Prédica: Apocalipse 2.8-11
Autor: Friedrich Gierus
Data Litúrgica: Penúltimo Domingo do Ano Eclesiástico
Data da Pregação: 13/11/1988
Proclamar Libertação – Volume XIII
l – O contexto
A perícope para o penúltimo domingo do ano eclesiástico se encontra no último livro da Bíblia, o Apocalipse. Não entramos em pormenores para comentar conteúdo e finalidade do Apocalipse. Chamamos apenas a atenção para o 1o parágrafo da exegese do P. Ervino Schmidt, na página 228 do 7. volume de Proclamar Libertação. Por isto vamos direto para o contexto. Nosso trecho é a 2- das sete cartas dirigidas a diversas comunidades. Todas as missivas têm a mesma característica:
1) Indicam o remetente, sempre iniciando com a mesma fórmula: Estas cousas diz. Em seguida revelam características da pessoa do remetente,
2) O remente faz saber que é conhecedor de todos os acontecimentos que envolvem as sete comunidades. Pois cada carta começa com a afirmação: conheço…
3) São mencionados particularmente os acontecimentos que ocorrem nas sete comunidades.

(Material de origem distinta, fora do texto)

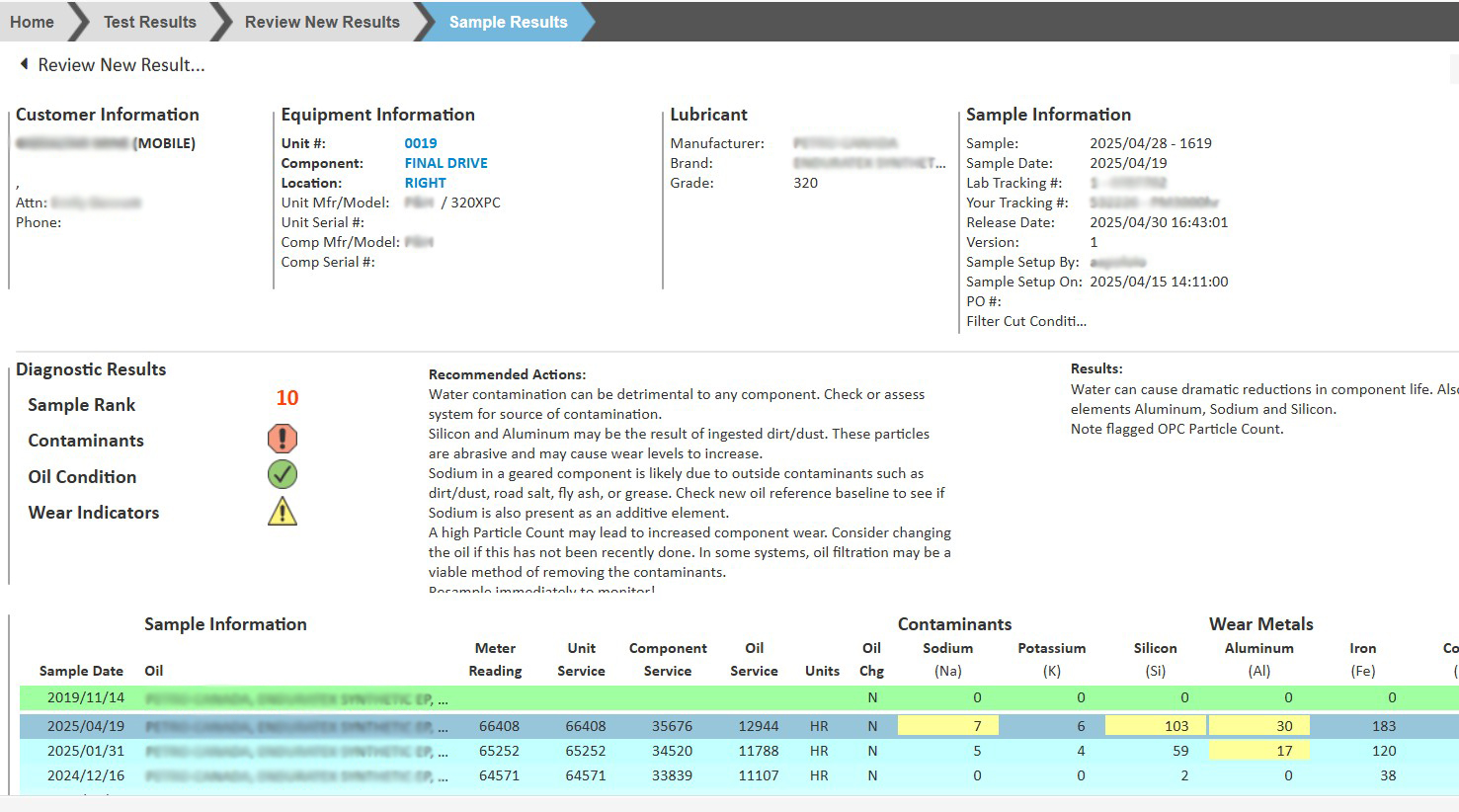
Task: Click the yellow Aluminum value 30 cell
Action: coord(1259,726)

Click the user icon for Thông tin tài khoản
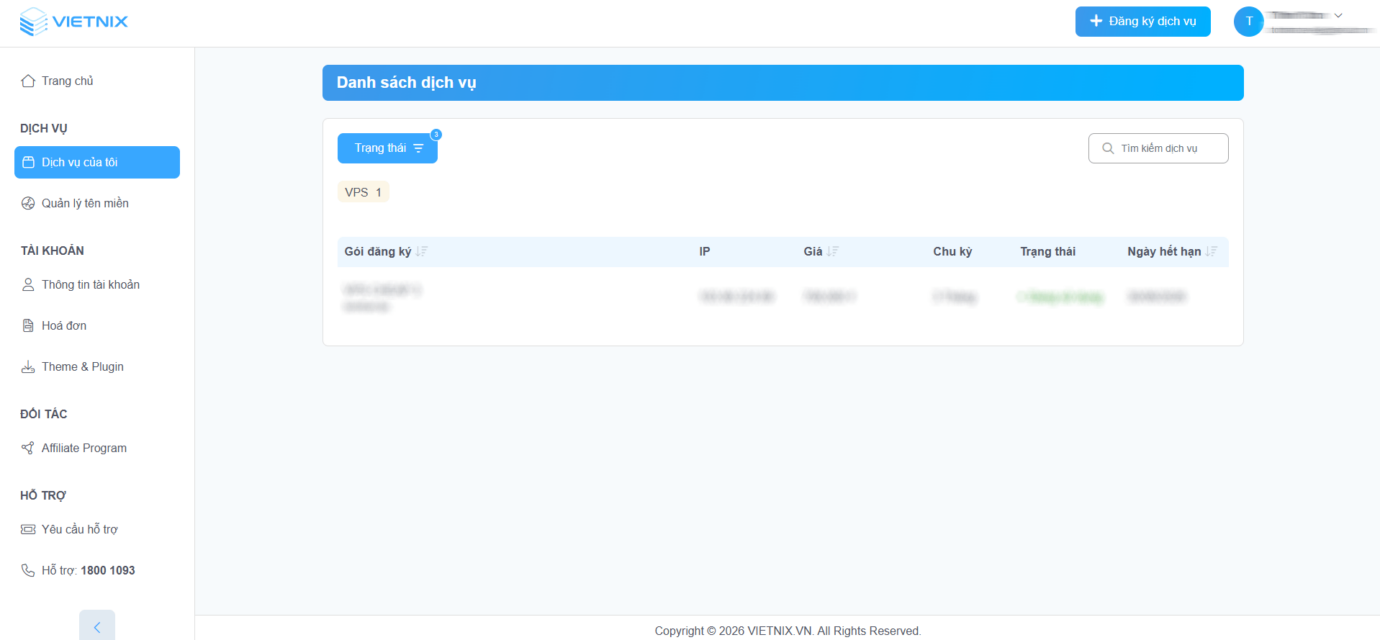[x=28, y=285]
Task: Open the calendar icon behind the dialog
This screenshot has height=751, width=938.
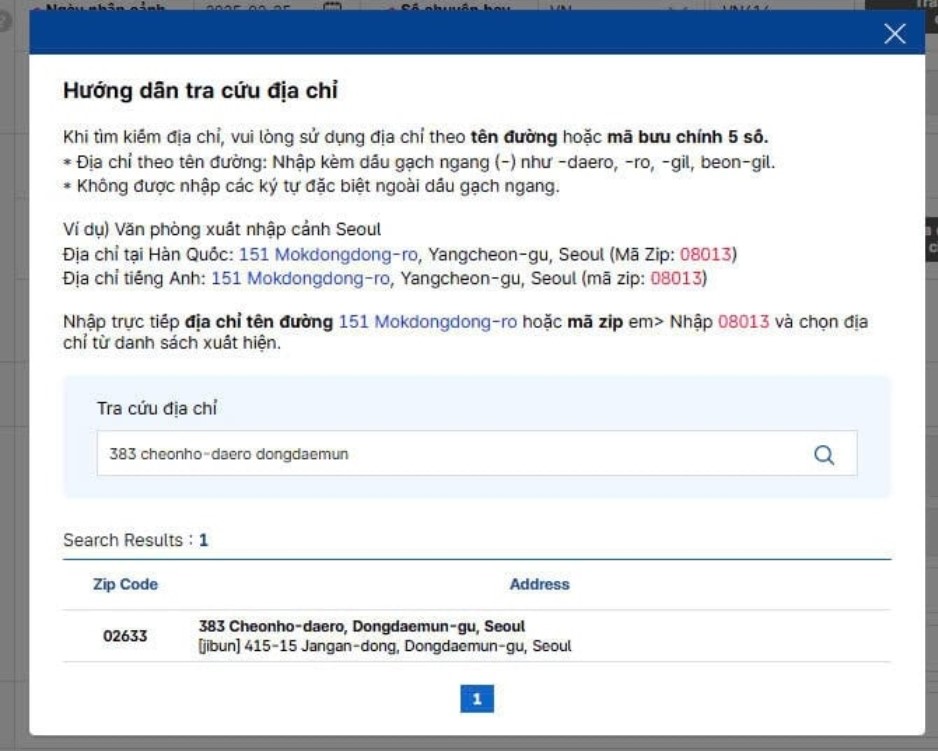Action: pyautogui.click(x=332, y=7)
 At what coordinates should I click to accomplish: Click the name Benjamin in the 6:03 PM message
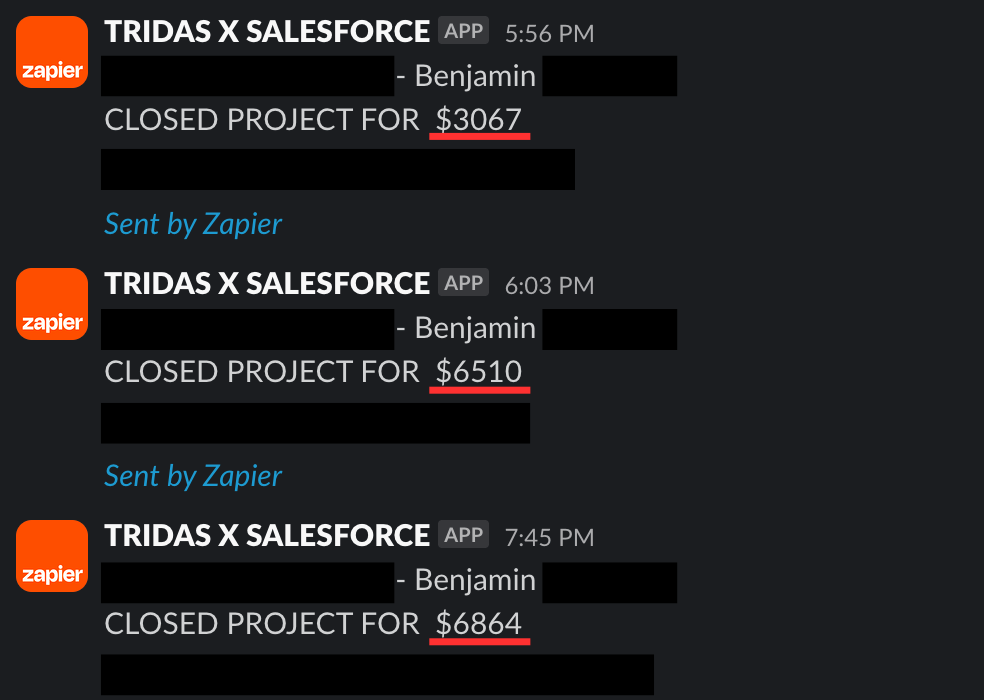(x=475, y=328)
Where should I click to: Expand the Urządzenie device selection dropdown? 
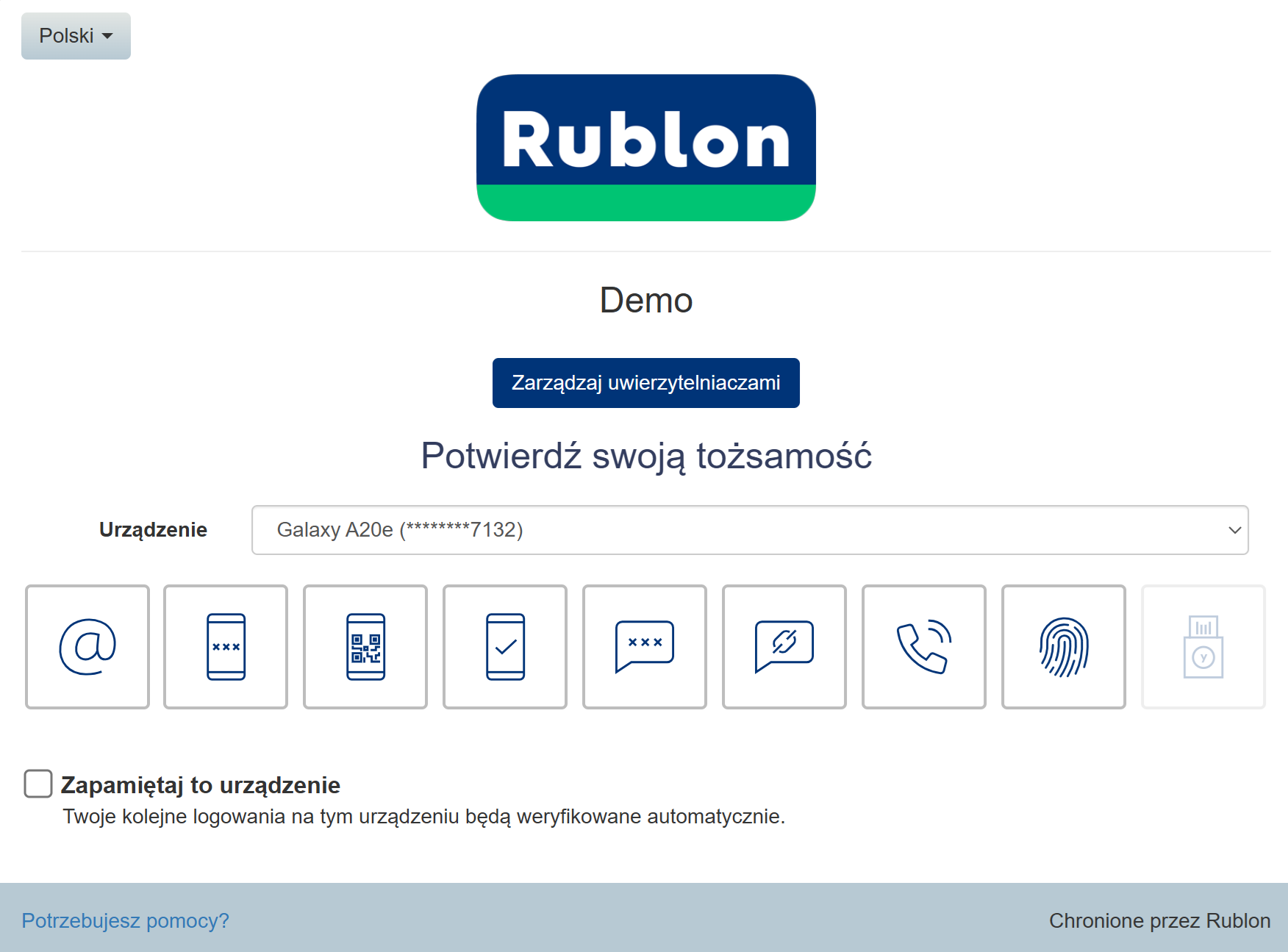750,530
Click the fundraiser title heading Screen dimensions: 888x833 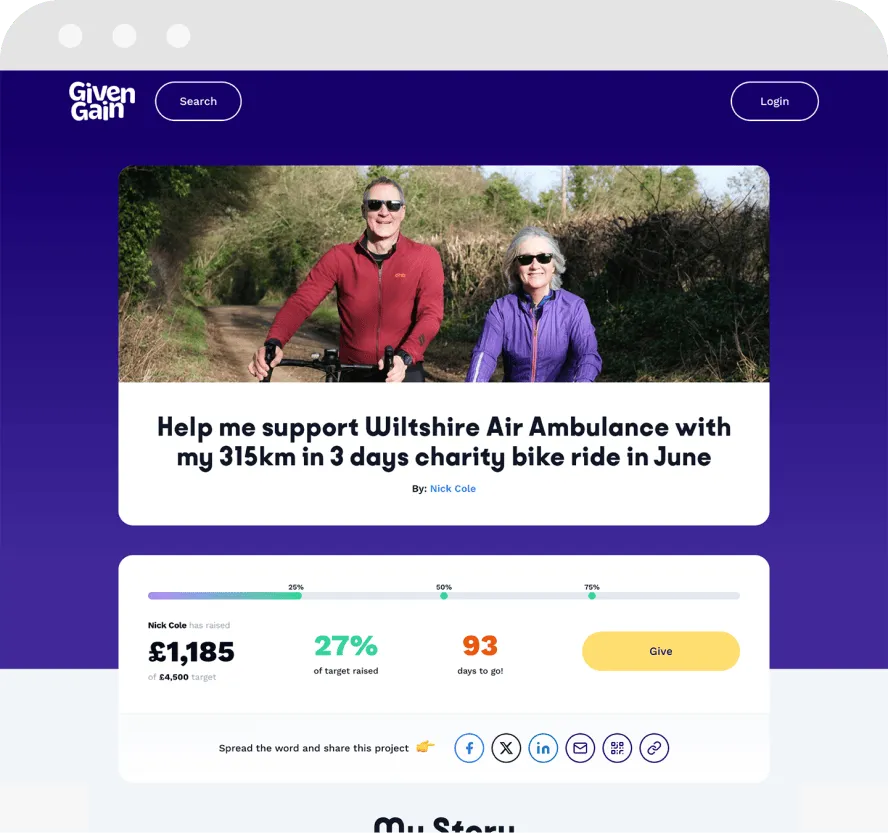444,442
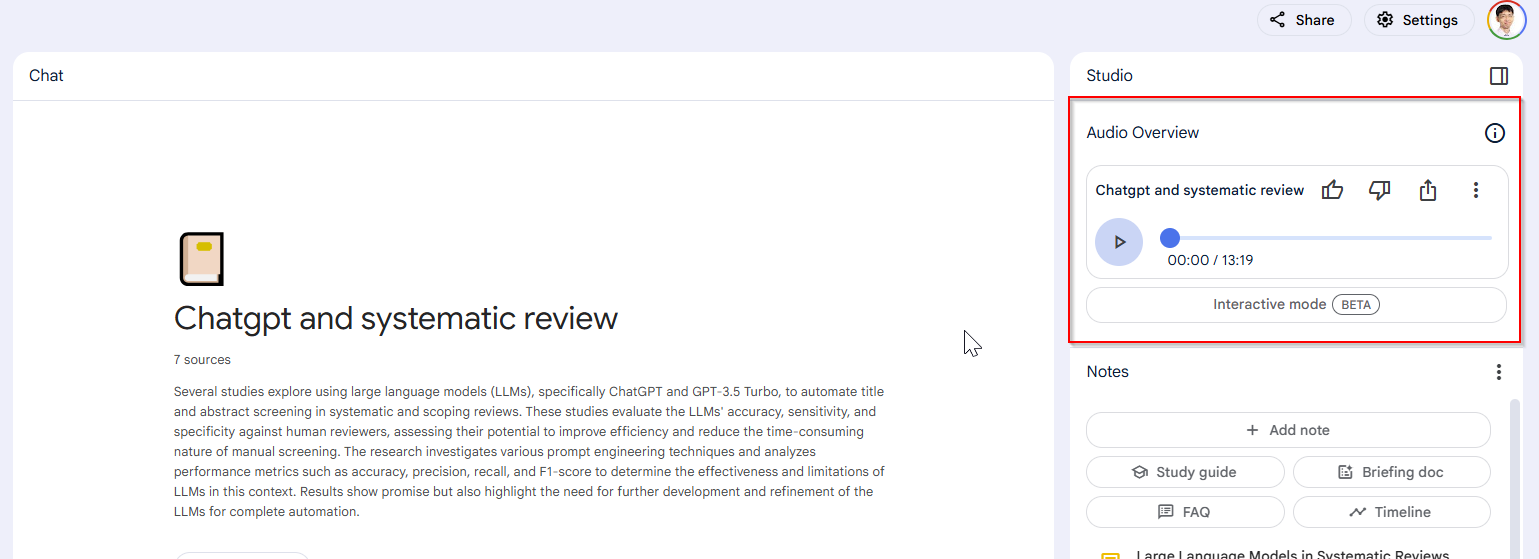Click Audio Overview info icon

(x=1495, y=133)
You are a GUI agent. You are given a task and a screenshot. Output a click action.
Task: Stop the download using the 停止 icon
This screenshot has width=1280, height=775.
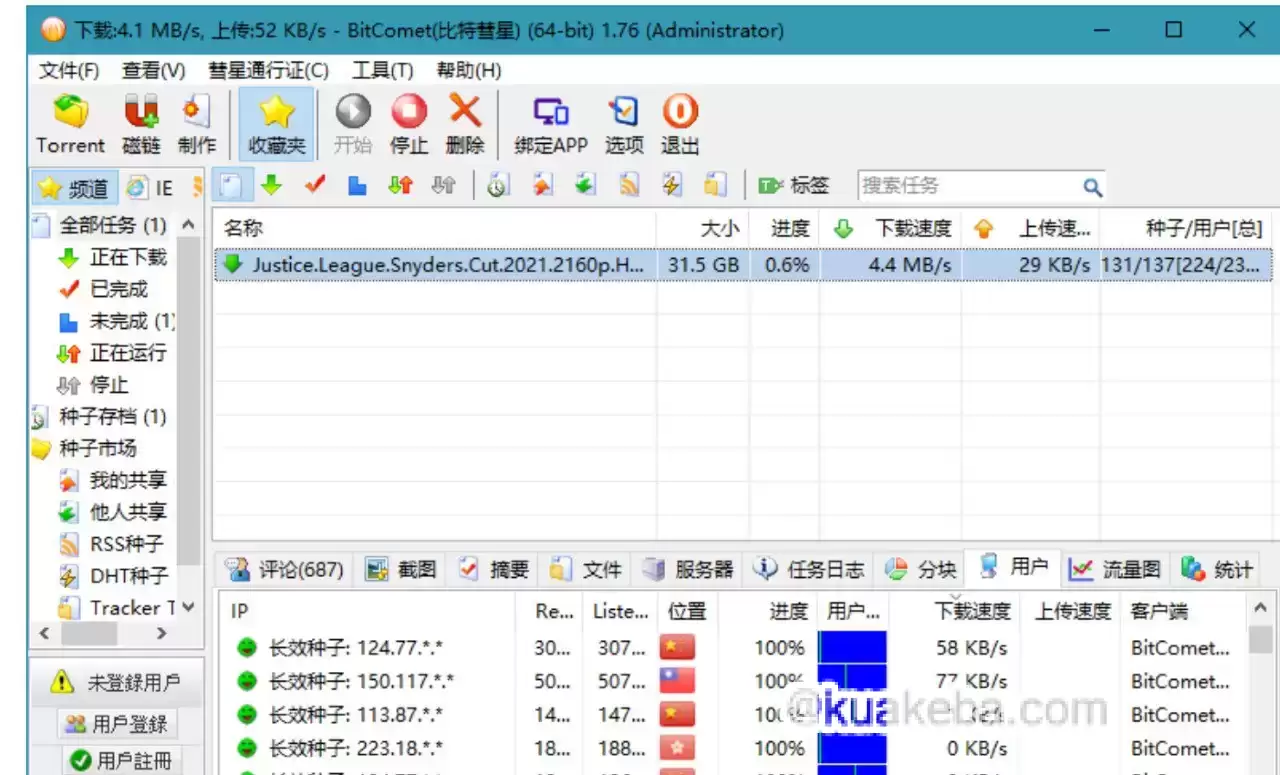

Dependendo da situação, segue:
a) Reconhecimento das atitudes tomadas (2.2+3; 2.13; 2.19);
b) Critica de omissões, erros e pecados graves (2.4; 2.14 e outros);
c) Ameaça e repreensão (2.5; 2.23; 3.9; 3.19);
d) Consolo e conforto (2.10; 2.24; 3.4; 3.10).
4. Para os fiéis há recompensa: Ao vencedor é prometido:
a) que se alimentará da árvore da vida (2.7);
b) que não sofrerá dano da segunda morte (2.11);
c) que receberá do maná escondido (2.17);
d) que terá autoridade sobre as nações (2.26);
e) que será vestido de vestiduras brancas (3.5);
f) que será coluna no santuário de meu Deus (3.12);
g) que sentar-se-á comigo no meu trono, assim como também eu venci e me sentei com meu Pai no seu trono (3.21).
5) Todas as cartas terminam com a frase: Quem tem ouvidos, ouça o que o Espírito diz às igrejas.
Estas características das sete cartas mostram que não se trata de missivas individuais, mas sim, elas representam uma unidade estilística do Apocalipse que transmite à cristandade toda, representada pelas sete comunidades, uma mensagem de conforto, crítica, repreensão, consolo e a certeza de que o Primeiro e o Último sempre estará presente, acompanhando e cuidando do seu povo. Por isto, em todas as cartas ele afirma: eu sei. Temos, portanto, nas sete cartas a parte parenética do Apocalipse, que representa uma unidade do livro. Neste contexto devemos ver o nosso trecho bíblico.
II – A estrutura do texto
A perícope tem estilo de carta e apresenta a seguinte estrutura:
1) O destinatário (v. 8a)
2) O remetente (v. 8b)
3) O sofrimento da comunidade (v. 9)
4) Consolo e promessa para os fiéis (v. 10)
5) Conclusão geral e expectativa para os vencedores (v. 11)
III – O texto
1) O destinatário:
Ao anjo da igreja em Esmirna escreve: (v. 8a)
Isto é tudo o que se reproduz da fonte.